◆ WHAT THE EXERCISE ASKS: Your answer should be one number, the count of lines in the records that carry the string "will".

◆ SUPPLIED DATA:
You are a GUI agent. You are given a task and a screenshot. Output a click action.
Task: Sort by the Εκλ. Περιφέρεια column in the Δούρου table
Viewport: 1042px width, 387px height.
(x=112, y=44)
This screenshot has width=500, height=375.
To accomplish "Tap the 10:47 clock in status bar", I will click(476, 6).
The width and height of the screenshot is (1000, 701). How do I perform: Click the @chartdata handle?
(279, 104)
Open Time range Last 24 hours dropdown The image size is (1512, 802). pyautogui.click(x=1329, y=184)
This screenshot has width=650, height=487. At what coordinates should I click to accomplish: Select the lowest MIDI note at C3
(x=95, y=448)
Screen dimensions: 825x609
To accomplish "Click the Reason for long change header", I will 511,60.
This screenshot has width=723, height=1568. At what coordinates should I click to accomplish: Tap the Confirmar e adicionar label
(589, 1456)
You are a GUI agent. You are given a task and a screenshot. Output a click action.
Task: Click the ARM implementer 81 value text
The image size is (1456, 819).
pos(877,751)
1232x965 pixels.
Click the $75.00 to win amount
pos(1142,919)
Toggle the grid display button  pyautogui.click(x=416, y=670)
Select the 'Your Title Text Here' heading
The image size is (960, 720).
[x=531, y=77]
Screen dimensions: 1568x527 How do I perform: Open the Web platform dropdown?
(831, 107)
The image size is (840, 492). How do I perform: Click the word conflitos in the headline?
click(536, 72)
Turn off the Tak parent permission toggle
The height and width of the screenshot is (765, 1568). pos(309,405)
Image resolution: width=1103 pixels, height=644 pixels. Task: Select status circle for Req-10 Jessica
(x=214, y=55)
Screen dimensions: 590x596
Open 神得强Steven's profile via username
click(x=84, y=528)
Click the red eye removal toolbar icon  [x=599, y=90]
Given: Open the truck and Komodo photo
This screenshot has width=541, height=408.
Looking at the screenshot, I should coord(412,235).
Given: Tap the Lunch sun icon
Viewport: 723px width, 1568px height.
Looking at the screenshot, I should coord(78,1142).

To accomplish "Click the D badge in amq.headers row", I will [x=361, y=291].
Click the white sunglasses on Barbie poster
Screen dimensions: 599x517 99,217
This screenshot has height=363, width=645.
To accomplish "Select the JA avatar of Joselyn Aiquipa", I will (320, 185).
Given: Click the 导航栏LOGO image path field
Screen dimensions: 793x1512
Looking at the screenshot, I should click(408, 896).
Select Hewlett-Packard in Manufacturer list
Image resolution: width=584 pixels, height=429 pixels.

◆ REPLY: 4